Cryopreservation of late embryos and early larvae in the oyster and hard clam

Abstract

Cryopreservation of shellfish embryos and larvae may facilitate aquaculture management and stock enhancement programs. Late embryos and early larvae of oysters (Crassostrea gigas) and hard clams (Meretrix lusoria) were selected to establish the Cryopreservation protocols. Survival rates ranging from 62.3 to 75.1% were obtained in oysters using a stepwise freezing protocol. Late embryos or early larvae of oysters (4 h at 28 °C after artificial fertilization) were equilibrated in 2 M dimethyl sulfoxide (DMSO) + 0.06 M trehalose plus sea water for 10 min at 27 °C and were then cooled at −1 °C/min from 0 °C to −12 °C. Straws containing more than 1000 embryos were held at −12 °C for 10–15 min allowing equilibration after seeding. Embryos/larvae were then slowly cooled at −2 °C/min to −35 °C and allowed 10–20 min for equilibration before quenching in liquid nitrogen. After rapid thawing in a water bath at 28 °C, they were placed in sea water to remove DMSO. Besides an increase in survival rate, embryos/larvae that survived exhibited rotary motion immediately following thawing.

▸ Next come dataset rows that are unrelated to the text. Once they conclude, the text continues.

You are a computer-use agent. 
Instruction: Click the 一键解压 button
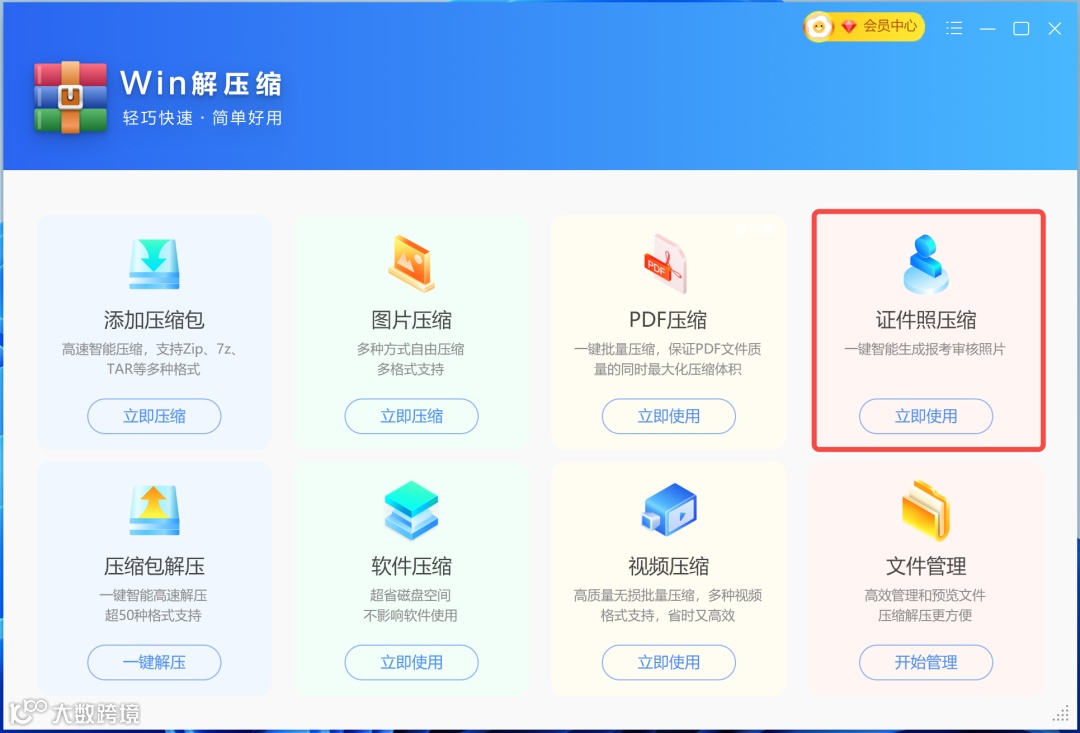click(154, 662)
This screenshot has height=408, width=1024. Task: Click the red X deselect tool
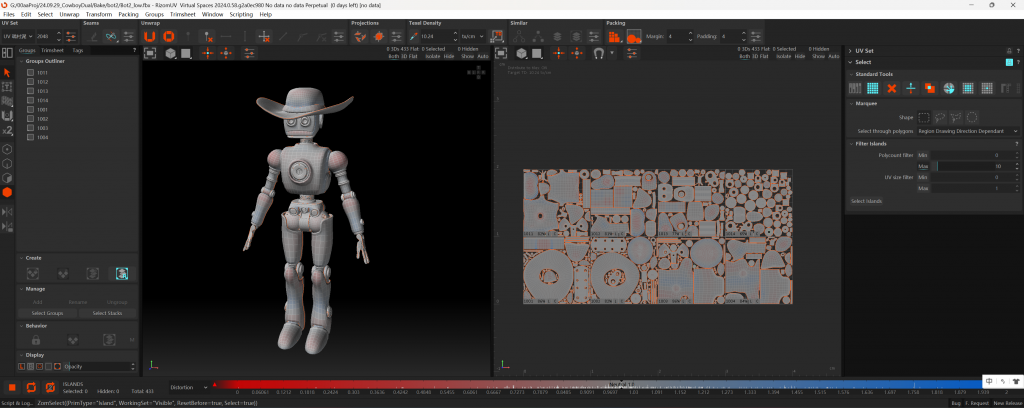[x=892, y=88]
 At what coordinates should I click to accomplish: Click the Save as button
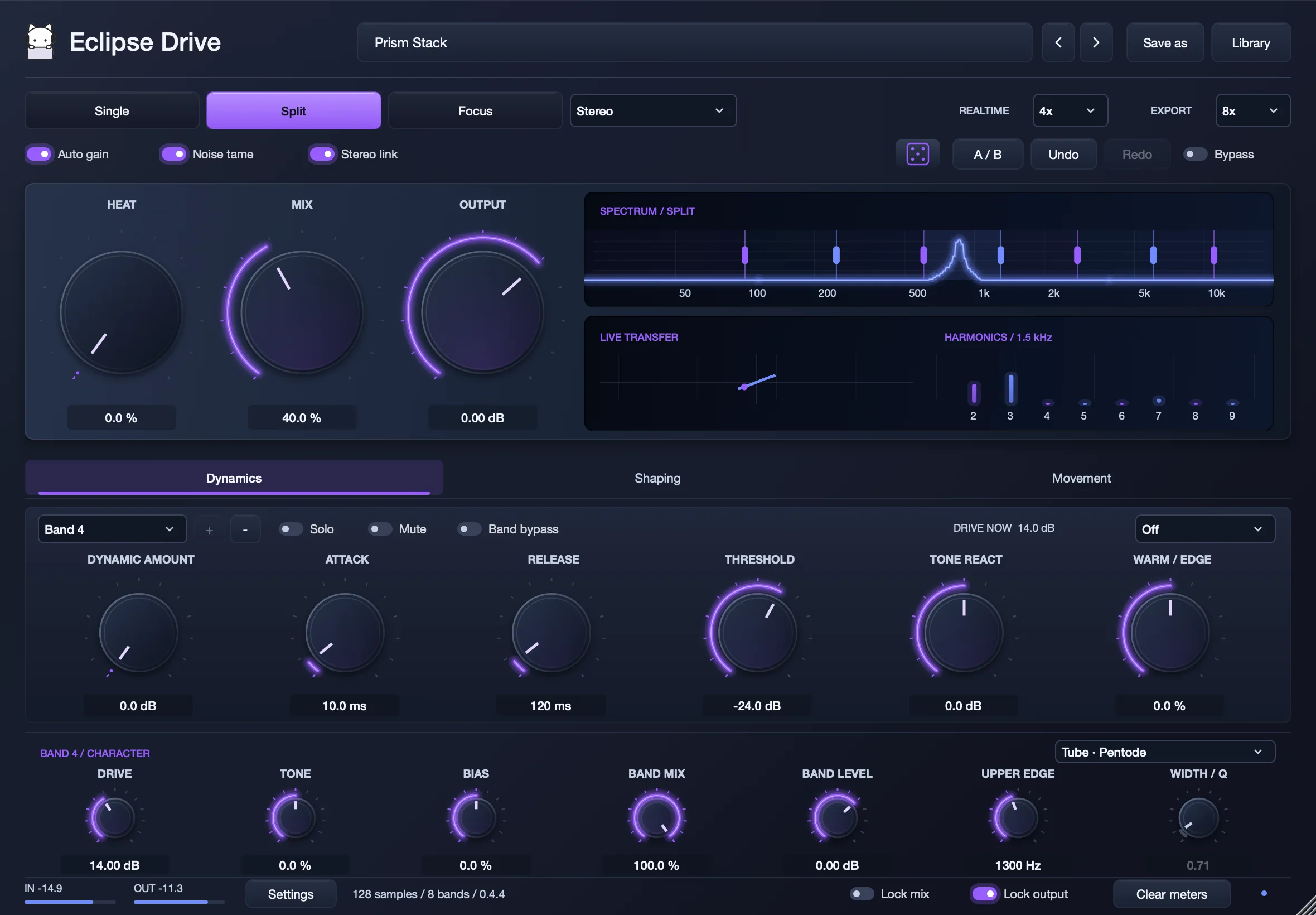click(x=1165, y=42)
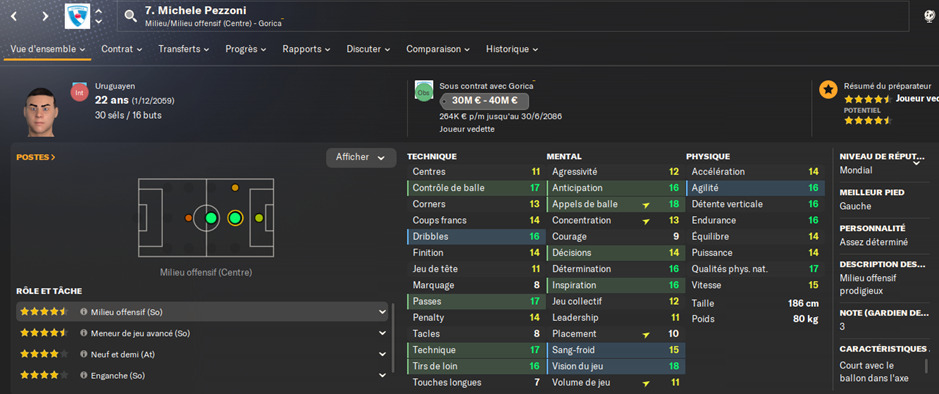This screenshot has width=939, height=394.
Task: Click the green Obs contract badge
Action: pos(423,93)
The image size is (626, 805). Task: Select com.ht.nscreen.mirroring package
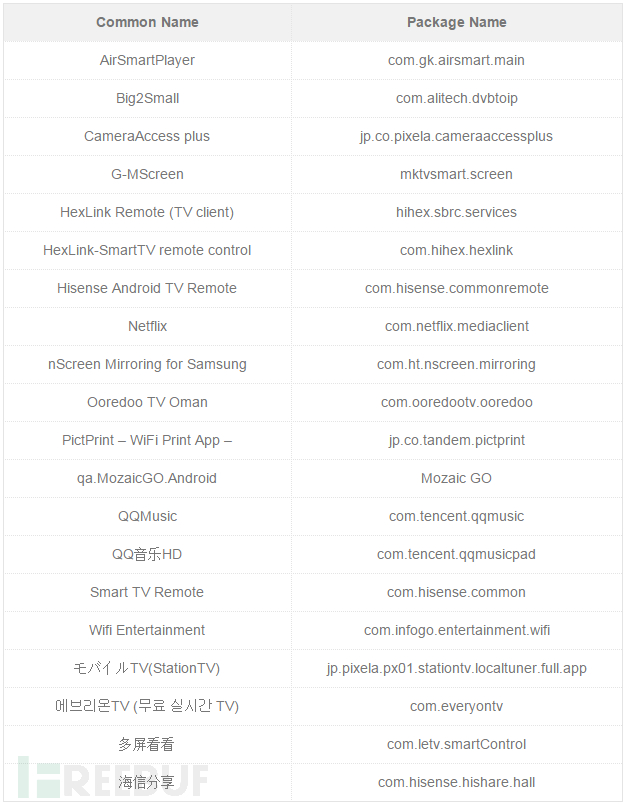point(457,364)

For hard clam embryos/larvae with the cryoprotectants 2 M DMSO + 0.06 M glucose, survival rates ranging from 73.3 to 84.2% were achieved using a similar freezing protocol. In a further simplified protocol without seeding, embryos/larvae were brought rapidly from room temperature to 0 °C and then to −7 °C. After holding at −7 °C for 3 minutes, a slow freezing rate of −0.3 °C/min was chosen until −35 °C was reached. Five minutes later, they were quenched in liquid nitrogen. Vitrification freezing of 8 h oyster larvae along a modified Drosophila protocol resulted in an average survival rate of 14.7%.